> _Given records_

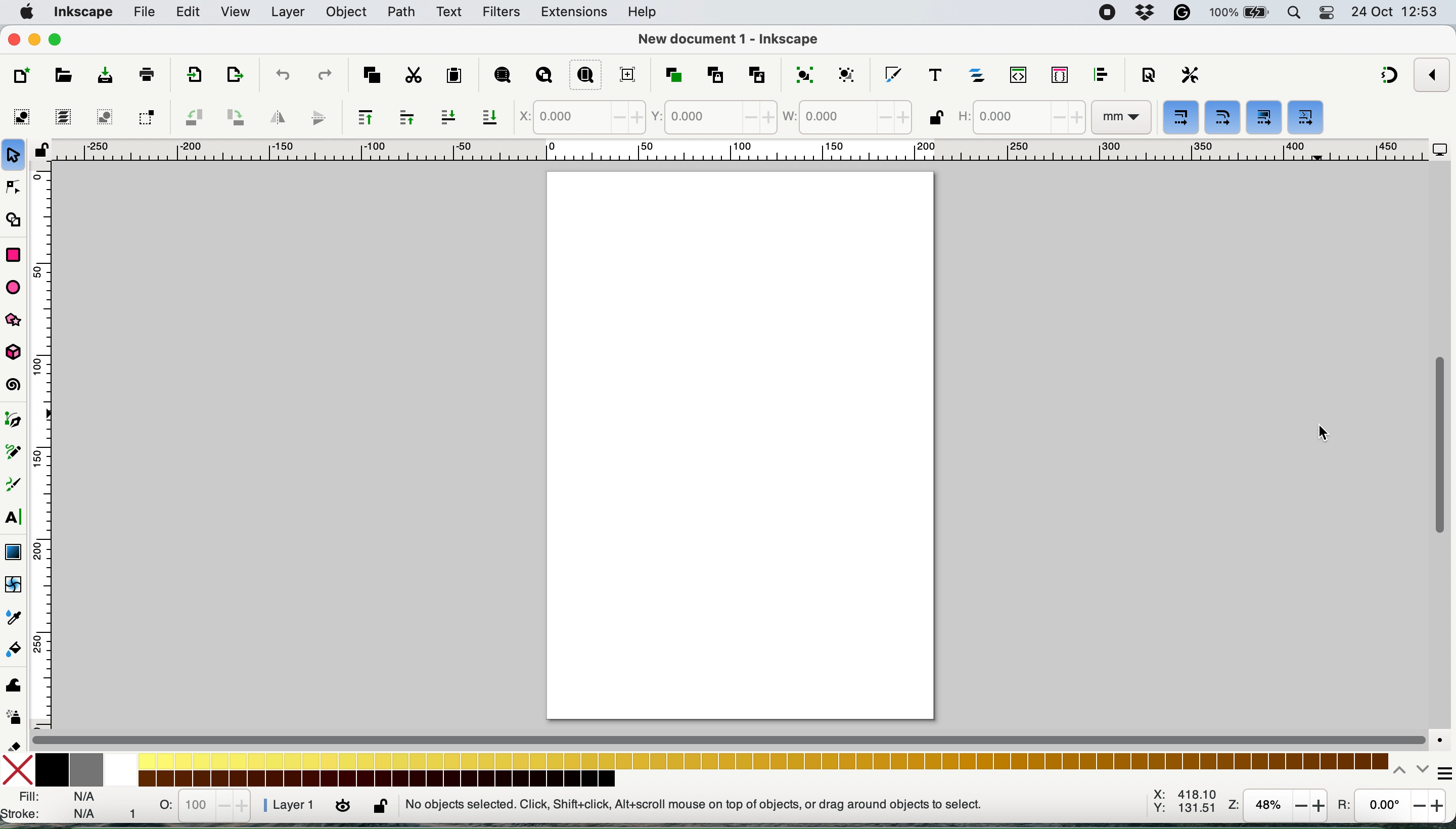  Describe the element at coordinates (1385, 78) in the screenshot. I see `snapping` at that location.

--

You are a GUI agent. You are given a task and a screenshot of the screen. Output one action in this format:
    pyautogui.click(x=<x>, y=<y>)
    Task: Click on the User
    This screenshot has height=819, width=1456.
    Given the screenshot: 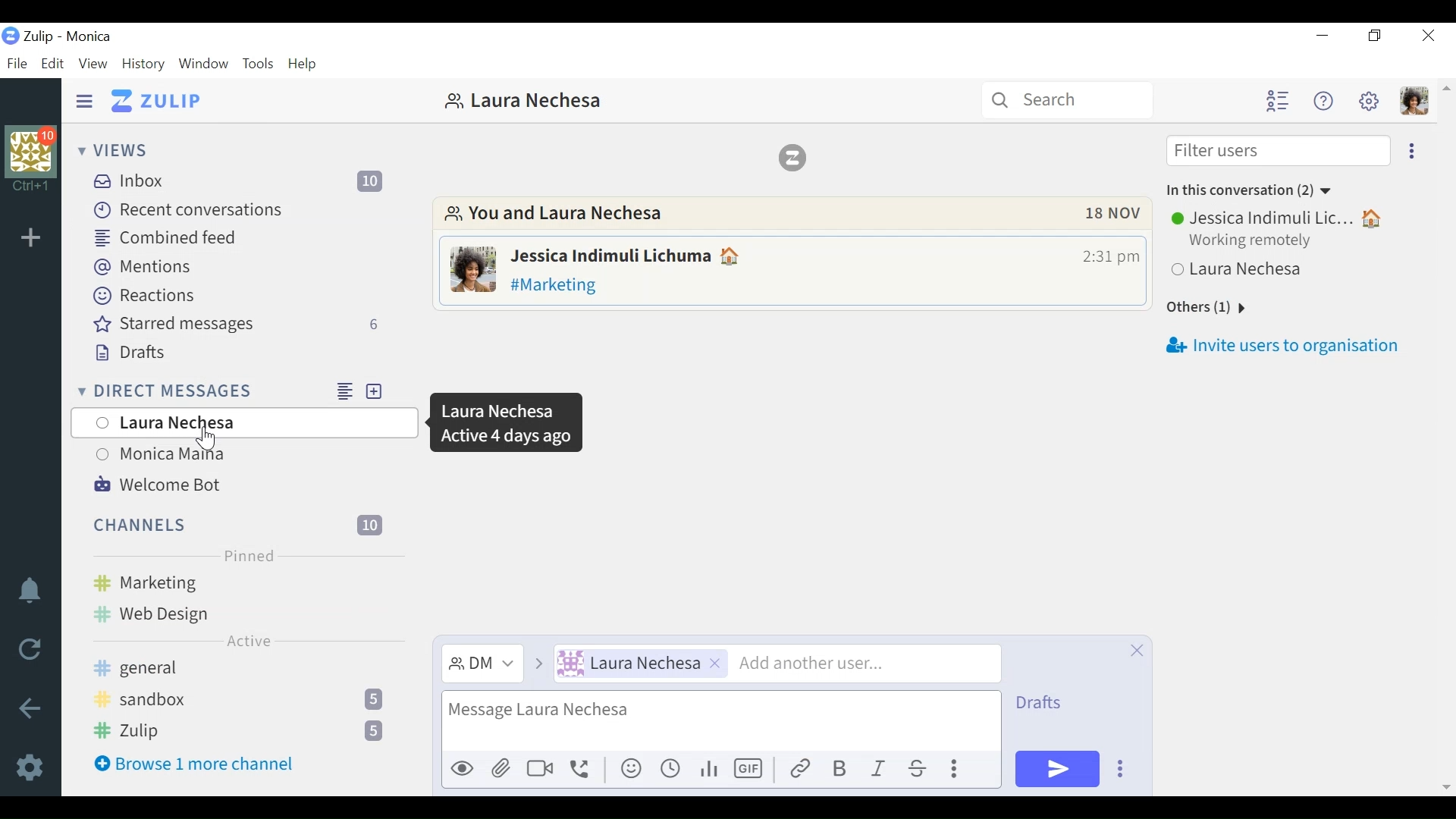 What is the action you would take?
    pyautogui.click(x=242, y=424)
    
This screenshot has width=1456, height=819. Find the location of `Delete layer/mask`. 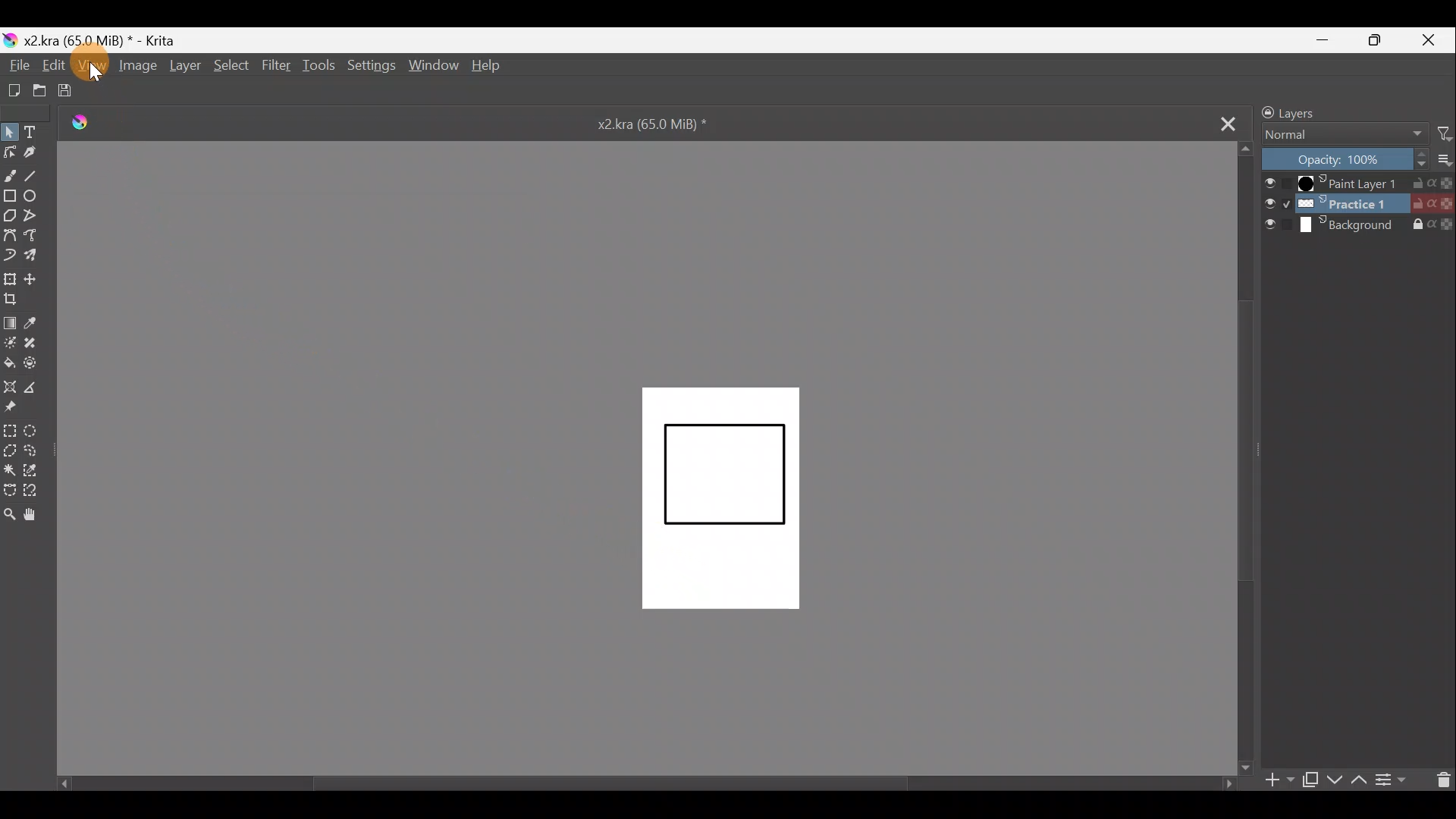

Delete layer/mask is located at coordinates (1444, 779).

> _Instructions to follow_
Reproduce word for word the material from the line containing "This screenshot has width=1456, height=819." through the line containing "Delete layer/mask is", both included, leaving out the pictures.

> _Solution for this problem_
This screenshot has width=1456, height=819. Find the location of `Delete layer/mask`. 

Delete layer/mask is located at coordinates (1444, 779).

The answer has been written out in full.